**What you should do:**
Reproduce the listing below word for word, from its first line through the line containing "Click the search magnifier in".

**Dataset content:**

····················

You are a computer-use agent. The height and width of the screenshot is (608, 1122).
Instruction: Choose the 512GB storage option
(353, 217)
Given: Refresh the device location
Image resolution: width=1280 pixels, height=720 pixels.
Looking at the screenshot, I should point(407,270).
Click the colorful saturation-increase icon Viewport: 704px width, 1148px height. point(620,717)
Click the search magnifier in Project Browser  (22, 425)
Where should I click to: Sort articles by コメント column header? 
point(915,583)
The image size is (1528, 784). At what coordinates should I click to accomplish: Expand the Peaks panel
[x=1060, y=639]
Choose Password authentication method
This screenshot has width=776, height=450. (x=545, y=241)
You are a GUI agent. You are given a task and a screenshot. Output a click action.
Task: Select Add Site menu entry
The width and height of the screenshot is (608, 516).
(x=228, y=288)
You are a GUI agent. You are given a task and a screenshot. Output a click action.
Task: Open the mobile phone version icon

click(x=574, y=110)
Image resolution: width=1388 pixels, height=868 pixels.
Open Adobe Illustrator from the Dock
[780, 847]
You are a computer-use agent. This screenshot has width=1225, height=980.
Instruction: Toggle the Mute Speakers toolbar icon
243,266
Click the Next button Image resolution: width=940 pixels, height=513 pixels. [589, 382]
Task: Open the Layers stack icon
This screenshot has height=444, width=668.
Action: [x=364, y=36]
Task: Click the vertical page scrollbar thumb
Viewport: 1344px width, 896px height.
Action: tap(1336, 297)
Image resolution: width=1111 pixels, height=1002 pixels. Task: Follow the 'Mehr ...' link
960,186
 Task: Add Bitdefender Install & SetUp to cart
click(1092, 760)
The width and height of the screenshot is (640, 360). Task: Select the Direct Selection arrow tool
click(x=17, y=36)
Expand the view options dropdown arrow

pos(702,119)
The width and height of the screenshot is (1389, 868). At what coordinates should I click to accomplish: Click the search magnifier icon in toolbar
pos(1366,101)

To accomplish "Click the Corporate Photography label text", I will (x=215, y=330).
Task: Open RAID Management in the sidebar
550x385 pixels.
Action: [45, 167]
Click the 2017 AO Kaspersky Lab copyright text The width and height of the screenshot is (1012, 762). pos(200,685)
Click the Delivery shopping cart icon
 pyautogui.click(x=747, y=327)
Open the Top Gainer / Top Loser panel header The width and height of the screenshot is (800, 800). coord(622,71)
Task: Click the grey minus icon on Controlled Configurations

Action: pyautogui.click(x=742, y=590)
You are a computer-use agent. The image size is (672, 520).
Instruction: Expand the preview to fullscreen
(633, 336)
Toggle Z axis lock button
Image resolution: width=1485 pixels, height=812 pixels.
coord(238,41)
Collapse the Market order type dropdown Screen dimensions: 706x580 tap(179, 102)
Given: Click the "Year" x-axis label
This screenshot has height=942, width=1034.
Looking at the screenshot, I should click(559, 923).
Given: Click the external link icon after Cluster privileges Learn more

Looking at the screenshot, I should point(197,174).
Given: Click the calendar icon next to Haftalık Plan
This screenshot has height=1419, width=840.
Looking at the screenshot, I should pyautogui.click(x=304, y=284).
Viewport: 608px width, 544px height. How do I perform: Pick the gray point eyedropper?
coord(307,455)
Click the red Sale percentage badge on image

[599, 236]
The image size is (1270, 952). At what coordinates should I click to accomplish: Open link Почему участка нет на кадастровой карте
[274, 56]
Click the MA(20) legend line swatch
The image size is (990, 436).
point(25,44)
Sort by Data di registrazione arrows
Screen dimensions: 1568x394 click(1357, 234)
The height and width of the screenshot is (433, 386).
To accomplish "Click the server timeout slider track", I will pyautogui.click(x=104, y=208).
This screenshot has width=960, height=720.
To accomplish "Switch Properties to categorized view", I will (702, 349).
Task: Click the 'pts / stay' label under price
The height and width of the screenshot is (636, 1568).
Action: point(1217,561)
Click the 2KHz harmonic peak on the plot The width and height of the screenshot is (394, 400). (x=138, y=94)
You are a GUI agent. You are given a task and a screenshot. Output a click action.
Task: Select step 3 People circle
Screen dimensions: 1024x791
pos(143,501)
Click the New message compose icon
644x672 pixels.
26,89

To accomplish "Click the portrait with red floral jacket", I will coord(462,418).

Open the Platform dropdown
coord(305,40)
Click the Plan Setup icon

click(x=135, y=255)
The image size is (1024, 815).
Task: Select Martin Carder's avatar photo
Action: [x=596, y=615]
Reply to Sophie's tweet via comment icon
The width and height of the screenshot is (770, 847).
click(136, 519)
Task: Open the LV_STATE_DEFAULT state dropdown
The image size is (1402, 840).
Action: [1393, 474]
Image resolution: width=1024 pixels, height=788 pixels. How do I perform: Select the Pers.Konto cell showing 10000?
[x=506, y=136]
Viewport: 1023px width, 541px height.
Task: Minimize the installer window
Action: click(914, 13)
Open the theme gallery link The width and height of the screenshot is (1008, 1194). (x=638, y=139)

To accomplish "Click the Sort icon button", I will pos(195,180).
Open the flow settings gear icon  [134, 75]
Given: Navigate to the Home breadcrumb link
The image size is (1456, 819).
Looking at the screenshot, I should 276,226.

····················

**Expected output:**
You are a computer-use agent. The height and width of the screenshot is (608, 1122).
Instruction: Choose the 512GB storage option
(353, 217)
Given: Refresh the device location
Image resolution: width=1280 pixels, height=720 pixels.
Looking at the screenshot, I should point(407,270).
Click the colorful saturation-increase icon Viewport: 704px width, 1148px height. point(620,717)
Click the search magnifier in Project Browser  (22, 425)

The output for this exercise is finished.